Software packing is a method of compressing or encrypting an executable. Packing an executable changes the file signature in an attempt to avoid signature-based detection. Most decompression techniques decompress the executable code in memory.

Utilities used to perform software packing are called packers. Example packers are MPRESS and UPX. A more comprehensive list of known packers is available,1 but adversaries may create their own packing techniques that do not leave the same artifacts as well-known packers to evade defenses.


  • APT29 used UPX to pack files.2
  • APT3 has been known to pack their tools.3
  • Group5 packed an executable by base64 encoding the PE file and breaking it up into numerous lines.4
  • Night Dragon is known to use software packing in its tools.5
  • A Patchwork payload was packed with UPX.6
  • A version of Daserf uses the MPRESS packer.7
  • H1N1 uses a custom packing algorithm.8
  • SeaDuke has been packed with the UPX packer.9
  • Trojan.Karagany samples sometimes use common binary packers such as UPX and Aspack on top of a custom Delphi binary packer.10
  • Uroburos uses a custom packer.11


Ensure updated virus definitions. Create custom signatures for observed malware. Employ heuristic-based malware detection.

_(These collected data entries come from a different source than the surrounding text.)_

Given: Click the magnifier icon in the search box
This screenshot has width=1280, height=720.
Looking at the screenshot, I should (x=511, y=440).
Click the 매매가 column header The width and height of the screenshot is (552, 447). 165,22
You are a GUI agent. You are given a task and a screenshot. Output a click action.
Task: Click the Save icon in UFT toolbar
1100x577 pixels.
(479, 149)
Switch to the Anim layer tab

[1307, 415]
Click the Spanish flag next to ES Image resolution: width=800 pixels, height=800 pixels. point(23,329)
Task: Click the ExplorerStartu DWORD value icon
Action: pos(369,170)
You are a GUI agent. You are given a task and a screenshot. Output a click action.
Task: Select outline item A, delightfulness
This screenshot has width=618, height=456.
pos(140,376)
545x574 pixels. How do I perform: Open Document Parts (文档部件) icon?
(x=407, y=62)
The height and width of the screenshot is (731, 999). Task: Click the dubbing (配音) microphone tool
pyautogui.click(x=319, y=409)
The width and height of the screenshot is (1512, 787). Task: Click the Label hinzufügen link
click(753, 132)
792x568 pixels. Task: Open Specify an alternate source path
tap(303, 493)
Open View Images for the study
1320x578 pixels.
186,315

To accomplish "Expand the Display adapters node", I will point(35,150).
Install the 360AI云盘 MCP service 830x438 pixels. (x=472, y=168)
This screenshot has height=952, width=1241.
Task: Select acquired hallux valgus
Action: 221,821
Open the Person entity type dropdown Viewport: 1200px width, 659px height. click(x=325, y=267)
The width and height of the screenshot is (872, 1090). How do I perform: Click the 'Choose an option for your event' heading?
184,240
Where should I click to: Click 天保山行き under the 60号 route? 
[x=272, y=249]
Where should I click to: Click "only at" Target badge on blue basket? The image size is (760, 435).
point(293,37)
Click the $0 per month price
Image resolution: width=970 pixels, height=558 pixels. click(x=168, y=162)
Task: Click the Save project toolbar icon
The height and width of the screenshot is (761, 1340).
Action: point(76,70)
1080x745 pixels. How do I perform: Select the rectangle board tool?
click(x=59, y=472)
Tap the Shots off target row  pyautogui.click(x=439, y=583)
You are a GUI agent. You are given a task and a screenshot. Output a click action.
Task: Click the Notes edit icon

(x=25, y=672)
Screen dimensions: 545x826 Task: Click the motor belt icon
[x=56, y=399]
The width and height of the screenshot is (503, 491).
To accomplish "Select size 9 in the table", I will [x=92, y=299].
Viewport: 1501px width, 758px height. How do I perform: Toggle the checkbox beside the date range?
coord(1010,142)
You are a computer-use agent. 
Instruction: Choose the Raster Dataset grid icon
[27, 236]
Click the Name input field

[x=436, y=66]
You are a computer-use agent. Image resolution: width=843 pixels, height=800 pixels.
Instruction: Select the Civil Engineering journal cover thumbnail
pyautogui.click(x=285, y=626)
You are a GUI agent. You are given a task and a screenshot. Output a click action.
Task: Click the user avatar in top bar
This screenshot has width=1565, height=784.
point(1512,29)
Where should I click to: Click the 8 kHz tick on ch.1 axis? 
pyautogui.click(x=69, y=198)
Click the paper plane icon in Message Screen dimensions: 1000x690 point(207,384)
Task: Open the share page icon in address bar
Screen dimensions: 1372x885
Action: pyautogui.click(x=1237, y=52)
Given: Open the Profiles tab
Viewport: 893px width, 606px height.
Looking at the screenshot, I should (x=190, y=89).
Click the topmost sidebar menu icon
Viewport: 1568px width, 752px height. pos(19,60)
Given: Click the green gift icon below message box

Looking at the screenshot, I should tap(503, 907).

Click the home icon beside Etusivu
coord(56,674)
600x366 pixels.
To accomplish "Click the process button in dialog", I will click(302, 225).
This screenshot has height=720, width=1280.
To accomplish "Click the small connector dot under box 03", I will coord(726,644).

Identify and prevent execution of potentially malicious software that may have been packed by using whitelisting12 tools like AppLocker1314 or Software Restriction Policies15 where appropriate.16


Use file scanning to look for known software packers or artifacts of packing techniques. Packing is not a definitive indicator of malicious activity, because legitimate software may use packing techniques to reduce binary size or to protect proprietary code.